La Agrupación Coral de Porceyo, pese a una media de edad alta, afrontaron sus seis temas, muy conocidos por todos, de memoria, con afinación y empaste, así como gusto interpretativo muy bien llevados por su director, incluyendo los abanicos femeninos en el tema que abría su intervención. De las obras que figuran en el programa, quiero destacar la versión del conocido Mocina dame un besín del recordado compositor local Antolín de la Fuente, donde la melodía es compartida por las voces agudas (sopranos y tenores) que también hacen el solo conjuntamente las graves (tenores y bajos).
Del coro gozoniego "El León de Oro" podría escribir mucho y bien porque su actual momento vocal es envidiable y aún en alza, pues todas las virtudes que le caracterizan siguen engrandeciéndose: un equilibrio de voces muy cuidadas donde las extremos (sopranos y bajos) sustentan un bloque sonoro de colorido único en esta formación, con dinámicas imposibles capaces de unos pp que cortan la respiración hasta unos ff poderosos pero nunca estridentes, una afinación exquisita, todo en un perfecto entendimiento con su director, logrando unas cimas interpretativas increíbles con cualquier repertorio, como sucedió en esta velada que estoy comentando. Cantaron obras que están muy trabajadas, lo que siempre es una garantía de éxito, y así resultó entre un público que abarrotó la iglesia gijonesa a la que acudimos muchos "leónigans" que disfrutamos con este coro allá donde actúa. Sin entrar en el comentario de todas ellas, al menos dejar constancia del mismo y de alguna puntualmente:
Comenzaron con dos Madrigales del 5º libro de C. Gesualdo (que les escuchaba no hace mucho y puedo repetir punto por punto lo entonces escrito): Asciugate i begli occhi y Ma tu, cagion di quella, seguidos del Lauda Sion (para doble coro) de T. L. de Victoria, probablemente un hallazgo interpretativo por el juego de tempi que brindó una luminosidad a esta obra realmente nueva para mí, cual poso por "contagio madrigalesco" de las dos anteriores.
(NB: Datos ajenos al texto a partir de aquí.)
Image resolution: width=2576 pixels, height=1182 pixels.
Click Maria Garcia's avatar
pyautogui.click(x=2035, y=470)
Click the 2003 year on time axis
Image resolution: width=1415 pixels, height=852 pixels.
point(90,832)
Bogoroditse Devo (S. Rachmaninov) es otra de las aportaciones interpretativas de este coro, y no digamos metidos en el repertorio con el que realmente enamoran a todos los que tenemos la suerte de escucharles: el Kyrie (Cantus Missae, para doble coro) de Josef Rheinberger sigue poniendo la carne de gallina; el regalo de boda que les hizo Xabier Sarasola a Marco y Elena lo es para todos (aún recuerdo su estreno también en Gijón), pues Ut queant laxis estoy convencido que ya es una obra maestra aunque no todos los coros pueden hacerla sonar como sus destinatarios, pero que cantado por ellos supone una ráfaga de aire fresco. Finalmente el Sleep de Eric Whitacre (único cambio del programa) lo han hecho suyo, lo máximo que un intérprete puede hacer con una obra. De nuevo la paleta dinámica hace irrepetible este coro al que se sumaron dos componentes que pese a encontrarse lejos por razones laborales como Jesús Gavito, tampoco querían dejar de festejar a la Patrona de los Músicos, y qué mejor propina festiva que Fariñona y Marañuelas de Albert Alcaraz.
La fiesta continuó en Luanco aunque no pude acompañarles, pero no puedo sino volver a darles las GRACIAS. Ánimo "leones".